START EXTRACTED RECORDS

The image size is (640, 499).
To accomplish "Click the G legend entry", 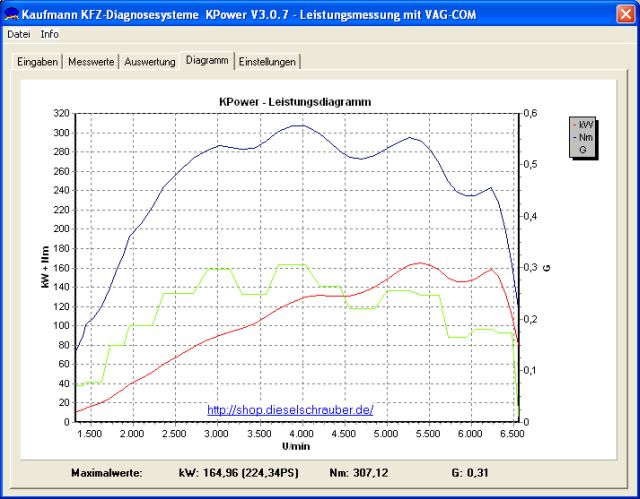I will pyautogui.click(x=582, y=149).
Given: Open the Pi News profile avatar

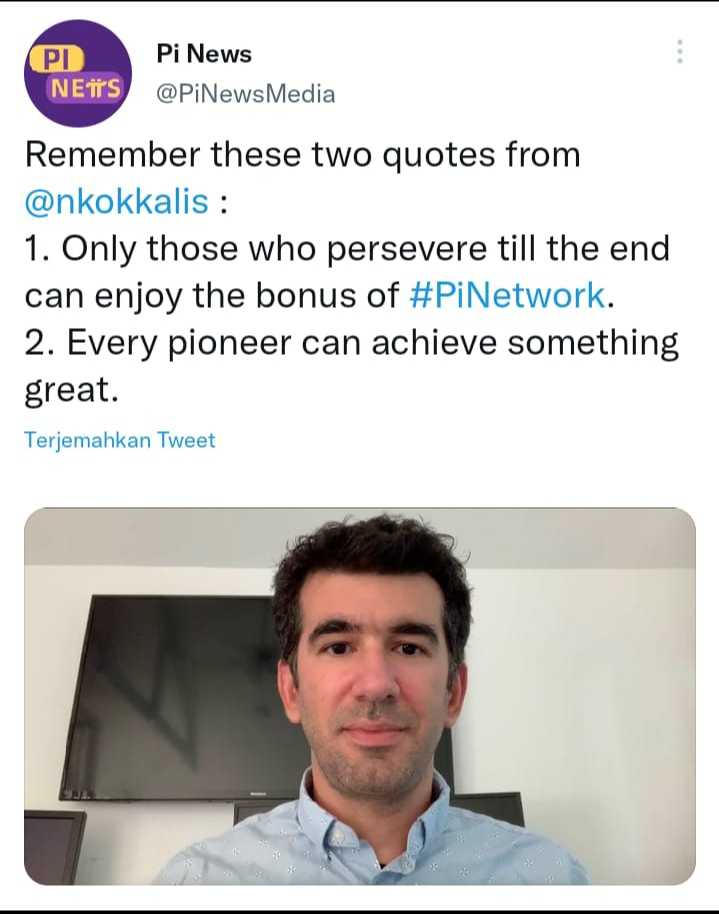Looking at the screenshot, I should point(78,73).

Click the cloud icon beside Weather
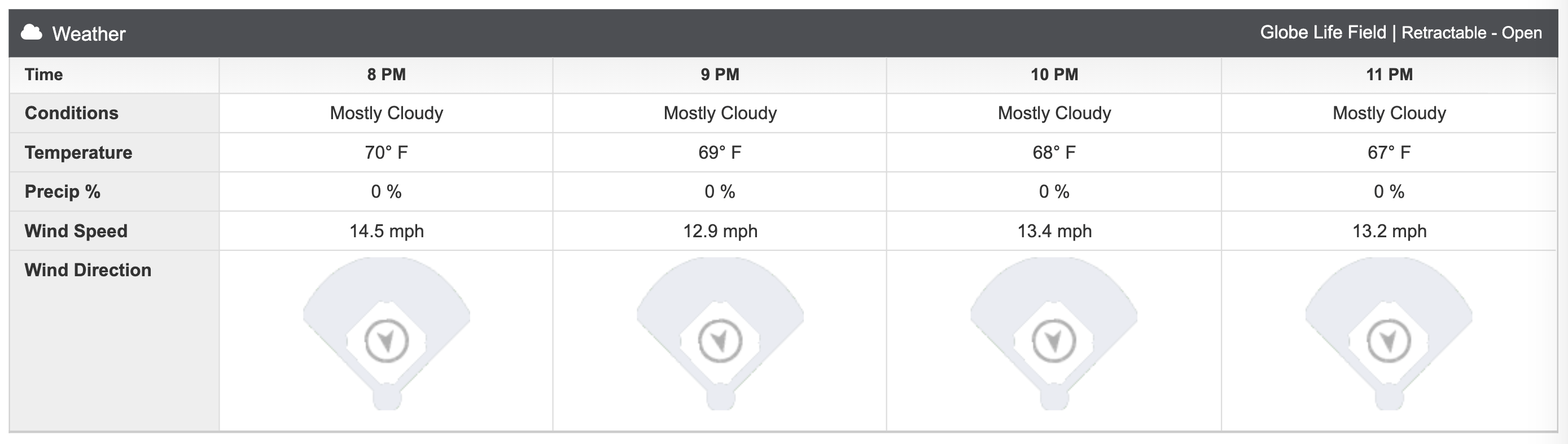[32, 33]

END EXTRACTED RECORDS

[PROBLEM] Leaving pictures aside, give again word for word each line from the one with "Given: Open the Pi News profile avatar" to the final line of the entries.

[TASK RESULT]
Given: Open the Pi News profile avatar

Looking at the screenshot, I should point(78,73).

Click the cloud icon beside Weather
[32, 33]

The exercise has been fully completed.